* **PROBLEM**:
Rewrite every line of the records below as a numbered list, skipping blank lines and leaving out the pictures.

Data on locating visible targets
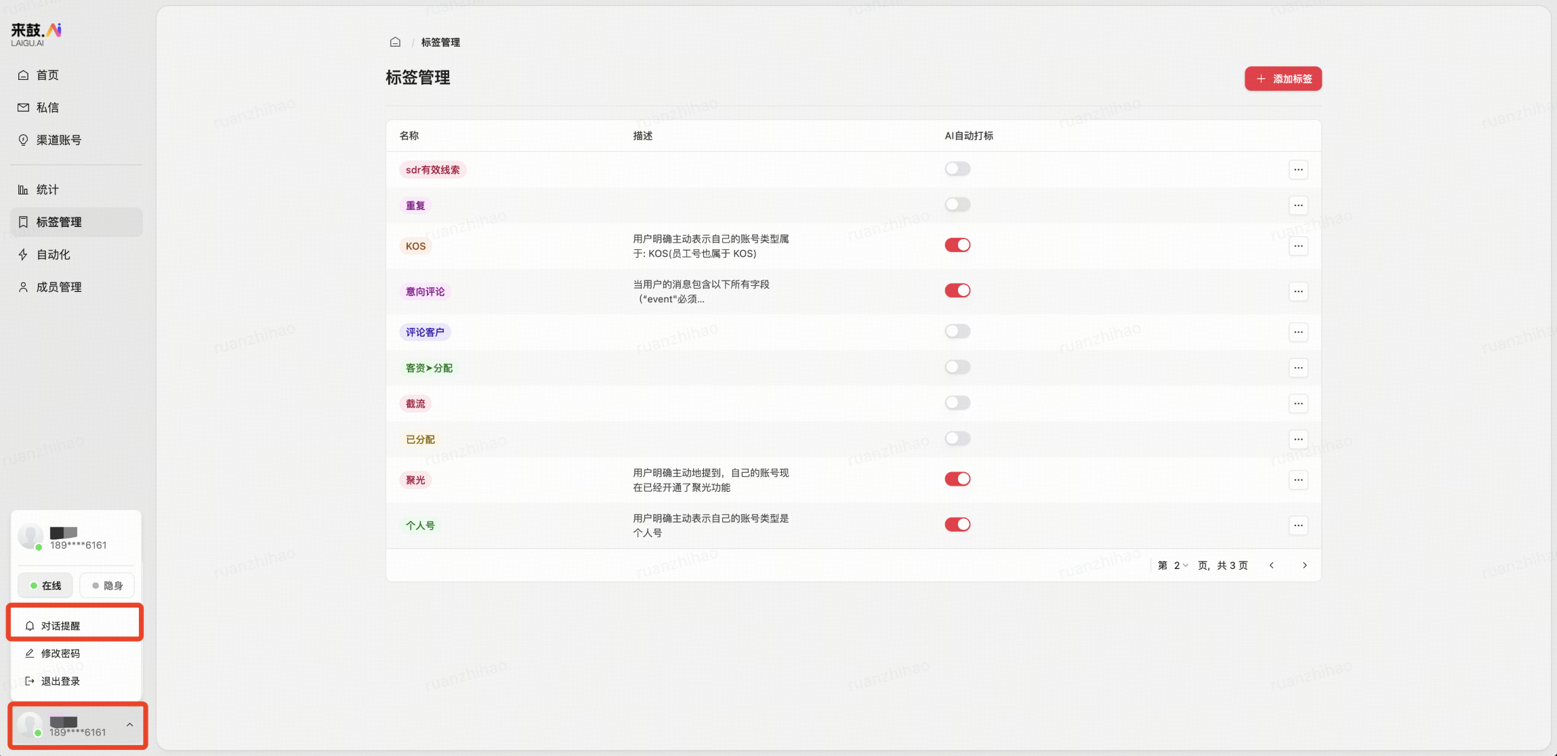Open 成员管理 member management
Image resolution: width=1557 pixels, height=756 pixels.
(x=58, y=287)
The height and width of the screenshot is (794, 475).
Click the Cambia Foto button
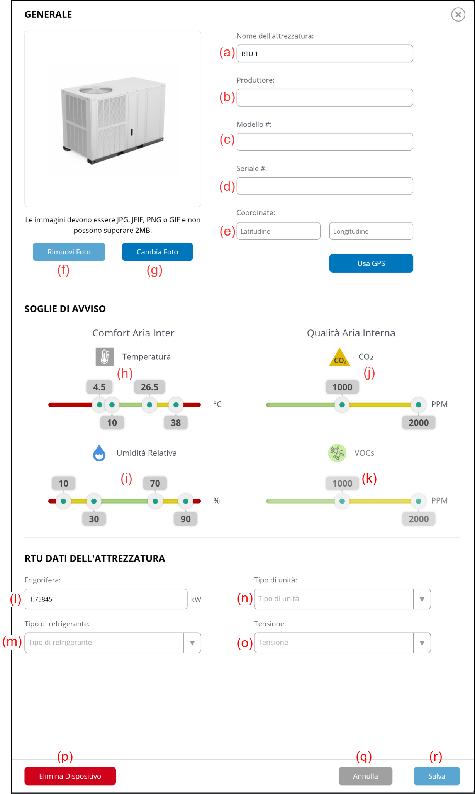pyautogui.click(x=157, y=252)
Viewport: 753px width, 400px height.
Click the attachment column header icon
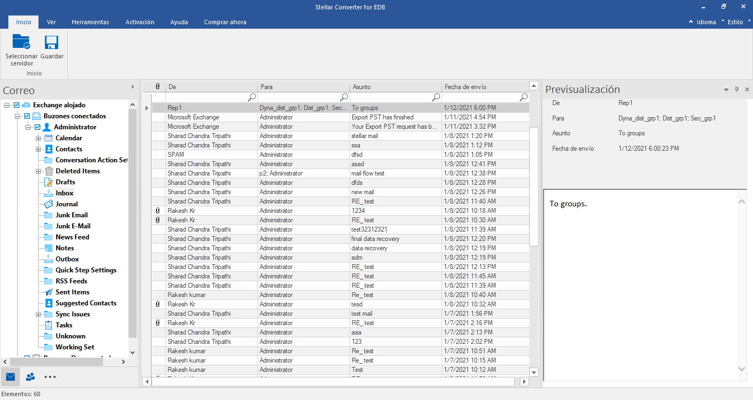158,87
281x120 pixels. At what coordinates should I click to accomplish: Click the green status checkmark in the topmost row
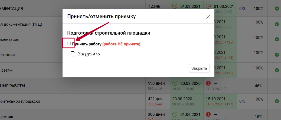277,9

* **RESULT OF THE EXERCISE**:
1. Open 成员管理 member management
2. Image resolution: width=1557 pixels, height=756 pixels.
3. (x=58, y=287)
4. The height and width of the screenshot is (794, 475).
5. Click the Cambia Foto button
6. pyautogui.click(x=157, y=252)
7. Viewport: 753px width, 400px height.
8. Click the attachment column header icon
9. 158,87
10. 281x120 pixels. At what coordinates should I click to accomplish: Click the green status checkmark in the topmost row
11. 277,9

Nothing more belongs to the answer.